Los mil quinientos dispersos de Alvarado, siempre perseguidos de
cerca por el formidable ejército realista, desesperaban ya
de llegar al puerto de Ilo, donde reembarcándose en los
transportes, salvarían de ser victimados. Doscientos
veinte granaderos de a caballo, mandados por el comandante don
Juan Lavalle, ese león desencadenado, como lo llama uno de
sus biógrafos, cuyas hazañas son dignas de la
epopeya, se encargaron de proteger una retirada que casi
tenía el aspecto de un sálvese el que pueda.
El enérgico Lavalle, siempre que veía a los
infantes próximos a ser envueltos por el enemigo, se
lanzaba con sus granaderos, sable en mano, sobre las columnas
realistas, dando así lugar a los patriotas para adelantar
camino. Y de estas cargas dio cuatro, saliendo de cada una de
ellas con veinte o treinta hombres menos; pero aunque siempre
rechazado, el objeto del bravo comandante estaba conseguido. Los
mil quinientos infantes se alejaban siquiera una milla de sus
perseguidores.
Después de la cuarta arremetida, Lavalle contó su
gente. ¡Ciento quince hombres! Los demás
habían sucumbido heroicamente.
Y entretanto los realistas, redoblando sus esfuerzos, lograron
colocarse a pocas cuadras de la infantería patriota, que
falta de pólvora y de organización, habría
tenido que rendirse. No era posible intentar siquiera un
simulacro de resistencia para alcanzar una
capitulación.
Todo estaba perdido.
Lavalle mismo vacilaba para una nueva acometida. Era llevar a
seguro sacrificio a los pocos valientes que lo
acompañaban, sin probabilidad de que ese sacrificio
salvase a los vencidos en Torata y Moquegua.
Fue entonces, en ese momento de suprema angustia, cuando un
granadero, llamado Serafín Melvares, exclamó:
-¡Un Necochea aquí!
Lavalle alcanzó a oír la exclamación de
aquel bravo, cuyo nombre felizmente ha salvado la
tradición haciéndolo llegar hasta nosotros; acaso
la consideró como un reproche que ponía en duda su
jamás desmentido arrojo, y contestó exaltado:
-Lo mismo sabe morir un Lavalle que un Necochea. ¡A la
carga, granaderos!
Y fue tan audaz e impetuosa la embestida, que a no ser tan
numeroso el ejército realista, los triunfos de Torata y
Moquegua se habrían convertido en derrota.
Entre Lavalle y Necochea existió siempre la
emulación del valor, caballeresca rivalidad en la que,
disputándose la primacía aquellos dos bizarros
adalides, era la causa de la independencia quien obtenía
la victoria.
Después de esta quinta carga, el ejército
español cesó en la persecución de los
patriotas.
Cuando Lavalle pudo contar su tropa, sólo ochenta y tres
de sus granaderos lo acompañaban.

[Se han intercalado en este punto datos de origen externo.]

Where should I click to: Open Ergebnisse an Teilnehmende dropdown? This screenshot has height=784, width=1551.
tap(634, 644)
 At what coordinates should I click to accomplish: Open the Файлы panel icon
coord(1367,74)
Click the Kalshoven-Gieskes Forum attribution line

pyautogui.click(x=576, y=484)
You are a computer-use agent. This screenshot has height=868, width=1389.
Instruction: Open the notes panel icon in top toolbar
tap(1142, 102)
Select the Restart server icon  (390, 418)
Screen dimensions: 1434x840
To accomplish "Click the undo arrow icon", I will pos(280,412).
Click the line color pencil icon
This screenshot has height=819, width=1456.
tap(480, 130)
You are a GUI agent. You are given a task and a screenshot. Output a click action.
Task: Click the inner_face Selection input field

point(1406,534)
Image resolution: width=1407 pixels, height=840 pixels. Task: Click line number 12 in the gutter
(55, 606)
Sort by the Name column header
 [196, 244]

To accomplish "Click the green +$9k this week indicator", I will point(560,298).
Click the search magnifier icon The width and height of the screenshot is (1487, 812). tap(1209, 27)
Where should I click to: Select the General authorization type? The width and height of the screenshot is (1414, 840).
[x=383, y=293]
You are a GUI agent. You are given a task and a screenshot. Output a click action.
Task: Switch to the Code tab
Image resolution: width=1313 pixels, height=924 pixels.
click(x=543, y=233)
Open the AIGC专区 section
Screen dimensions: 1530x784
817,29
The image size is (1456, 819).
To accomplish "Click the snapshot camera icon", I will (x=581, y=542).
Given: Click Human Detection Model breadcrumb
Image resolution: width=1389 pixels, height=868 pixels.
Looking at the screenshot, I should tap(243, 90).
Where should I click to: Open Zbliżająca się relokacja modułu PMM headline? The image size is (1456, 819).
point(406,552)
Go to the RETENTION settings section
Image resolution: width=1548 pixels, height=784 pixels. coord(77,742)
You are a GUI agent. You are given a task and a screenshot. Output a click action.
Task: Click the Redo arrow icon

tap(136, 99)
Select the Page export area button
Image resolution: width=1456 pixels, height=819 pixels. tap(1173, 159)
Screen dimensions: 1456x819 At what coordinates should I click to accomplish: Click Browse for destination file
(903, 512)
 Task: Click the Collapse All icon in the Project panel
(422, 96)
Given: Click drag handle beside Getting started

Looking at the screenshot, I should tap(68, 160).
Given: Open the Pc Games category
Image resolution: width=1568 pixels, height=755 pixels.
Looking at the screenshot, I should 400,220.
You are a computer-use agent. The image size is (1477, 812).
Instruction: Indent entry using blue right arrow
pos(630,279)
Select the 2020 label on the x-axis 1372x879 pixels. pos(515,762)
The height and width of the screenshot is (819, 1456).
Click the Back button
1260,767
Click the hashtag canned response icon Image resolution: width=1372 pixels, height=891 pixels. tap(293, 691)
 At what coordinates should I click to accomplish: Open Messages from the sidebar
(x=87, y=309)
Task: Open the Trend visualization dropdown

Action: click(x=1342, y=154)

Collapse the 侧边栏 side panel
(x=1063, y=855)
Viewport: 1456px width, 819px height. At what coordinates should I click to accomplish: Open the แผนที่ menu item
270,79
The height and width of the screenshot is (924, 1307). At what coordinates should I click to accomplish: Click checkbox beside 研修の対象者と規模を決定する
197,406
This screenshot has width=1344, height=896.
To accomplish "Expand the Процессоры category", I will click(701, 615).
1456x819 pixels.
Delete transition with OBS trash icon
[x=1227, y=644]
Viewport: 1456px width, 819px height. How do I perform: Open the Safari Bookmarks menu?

En aquella carga
desesperada y memorable habían perecido treinta y
dos.
El soldado Serafín Melvares era uno de los muertos.
¡Gloria a su nombre! Una exclamación suya, una frase
incorrecta, tres palabras que no expresaban con claridad un
pensamiento, bastaron para salvar los restos de un
ejército que en 1824 debía afianzar en el campo de
Ayacucho la libertad de un continente.